EXERCISE PROMPT
Of all the lines in the records below, copy only those that contain the string "club".

INFORMATION SHOWN
::::
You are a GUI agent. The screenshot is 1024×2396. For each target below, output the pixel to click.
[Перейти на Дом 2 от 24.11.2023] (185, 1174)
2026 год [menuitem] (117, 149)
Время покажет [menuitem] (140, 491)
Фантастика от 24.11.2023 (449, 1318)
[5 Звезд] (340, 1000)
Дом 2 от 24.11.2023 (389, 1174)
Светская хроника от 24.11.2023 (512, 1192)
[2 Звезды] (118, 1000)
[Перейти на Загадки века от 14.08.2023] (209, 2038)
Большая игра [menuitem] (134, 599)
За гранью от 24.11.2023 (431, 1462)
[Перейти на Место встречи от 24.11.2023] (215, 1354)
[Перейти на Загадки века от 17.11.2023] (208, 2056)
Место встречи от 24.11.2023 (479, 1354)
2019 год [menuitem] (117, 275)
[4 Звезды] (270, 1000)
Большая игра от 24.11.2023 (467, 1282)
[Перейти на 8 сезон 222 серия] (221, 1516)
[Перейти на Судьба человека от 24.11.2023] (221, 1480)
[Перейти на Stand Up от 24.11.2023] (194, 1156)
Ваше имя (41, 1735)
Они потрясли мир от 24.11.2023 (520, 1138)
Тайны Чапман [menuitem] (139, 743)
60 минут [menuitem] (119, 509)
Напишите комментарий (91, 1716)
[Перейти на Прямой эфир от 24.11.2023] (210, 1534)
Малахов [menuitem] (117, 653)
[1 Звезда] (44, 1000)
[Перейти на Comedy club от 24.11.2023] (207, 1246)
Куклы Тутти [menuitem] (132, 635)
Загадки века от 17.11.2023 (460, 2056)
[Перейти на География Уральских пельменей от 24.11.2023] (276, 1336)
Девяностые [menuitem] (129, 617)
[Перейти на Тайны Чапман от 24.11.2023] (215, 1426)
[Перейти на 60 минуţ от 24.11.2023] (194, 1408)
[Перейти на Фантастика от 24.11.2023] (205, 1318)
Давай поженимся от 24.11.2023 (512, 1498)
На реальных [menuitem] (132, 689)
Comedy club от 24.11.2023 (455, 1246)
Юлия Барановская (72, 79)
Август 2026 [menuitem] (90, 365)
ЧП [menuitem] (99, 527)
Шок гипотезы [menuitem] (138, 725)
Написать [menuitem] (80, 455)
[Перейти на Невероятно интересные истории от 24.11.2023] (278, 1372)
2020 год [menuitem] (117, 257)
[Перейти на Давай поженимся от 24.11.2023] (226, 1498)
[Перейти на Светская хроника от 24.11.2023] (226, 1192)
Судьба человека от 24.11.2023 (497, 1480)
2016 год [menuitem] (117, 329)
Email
::::
YOUR RESPONSE
[Перейти на Comedy club от 24.11.2023] (207, 1246)
Comedy club от 24.11.2023 (455, 1246)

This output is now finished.